You need to load each of those metrics separately, I don’t think the loader accepts a list.

1 Like

Can you please elaborate on your first statement. I tried these two variations - First one returns only recall and second one throws and error saying tuple is not accepted.

def compute_metrics(eval_pred):
    # metric = load_metric("glue", "mrpc")
    metric = load_metric("precision")
    metric = load_metric("recall")
    
    logits, labels = eval_pred
    predictions = np.argmax(logits, axis=-1)
    return metric.compute(predictions=predictions, references=labels)
def compute_metrics(eval_pred):
    # metric = load_metric("glue", "mrpc")
    metric1 = load_metric("precision")
    metric2 = load_metric("recall")
    
    logits, labels = eval_pred
    predictions = np.argmax(logits, axis=-1)
    return metric1.compute(predictions=predictions, references=labels), metric2.compute(predictions=predictions, references=labels)

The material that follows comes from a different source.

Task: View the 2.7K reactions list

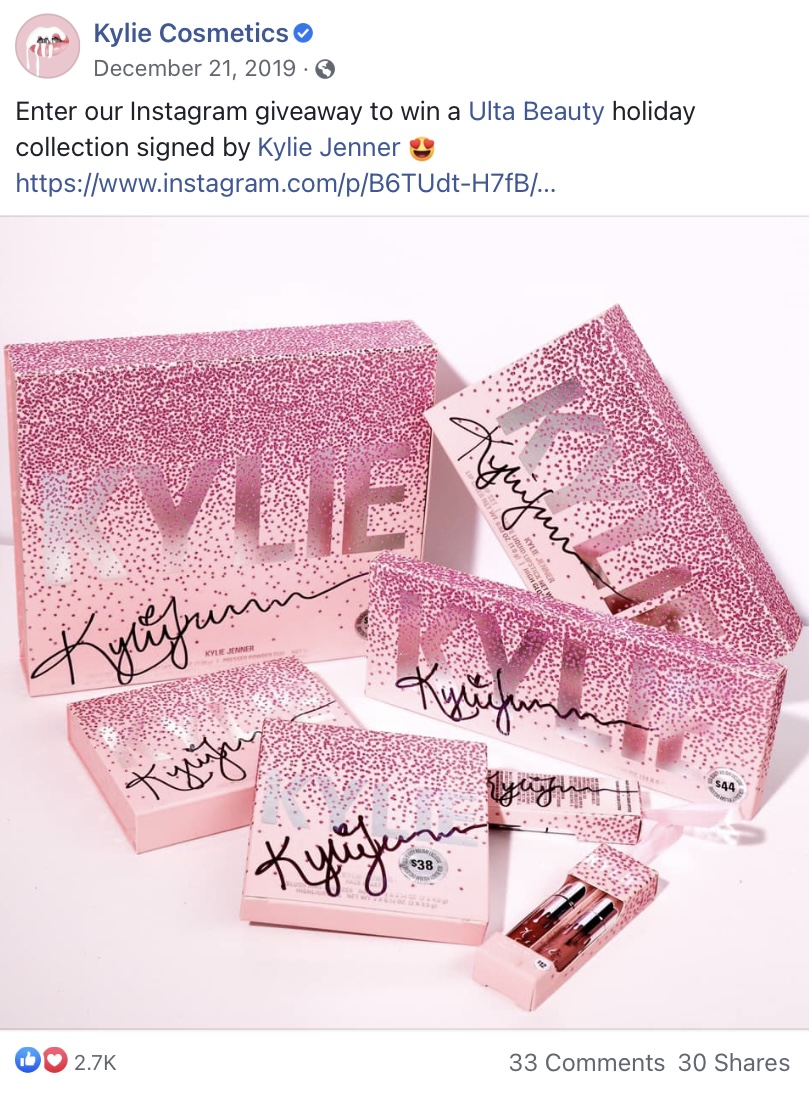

You need to return a dictionary with the metrics you want (please checkout the course on the Trainer and the Trainer video) so in this case:

def compute_metrics(eval_pred):
    metric1 = load_metric("precision")
    metric2 = load_metric("recall")
    
    logits, labels = eval_pred
    predictions = np.argmax(logits, axis=-1)
    precision = metric1.compute(predictions=predictions, references=labels)["precision"]
    recall = metric2.compute(predictions=predictions, references=labels)["recall"]
    return {"precision": precision, "recall": recall}
10 Likes

Awesome :slight_smile: I completed the course recently and missed that it returns a dictionary. Thanks for the help.

1 Like

Hi @sgugger , defining a custom compute_metrics is fine - but how do you call add_batch in each mini-batch within a single epoch when you want to log & compute multiple metrics towards the end of epoch (such as in the above case both precision and recall)? Could you please give an example of the same if possible?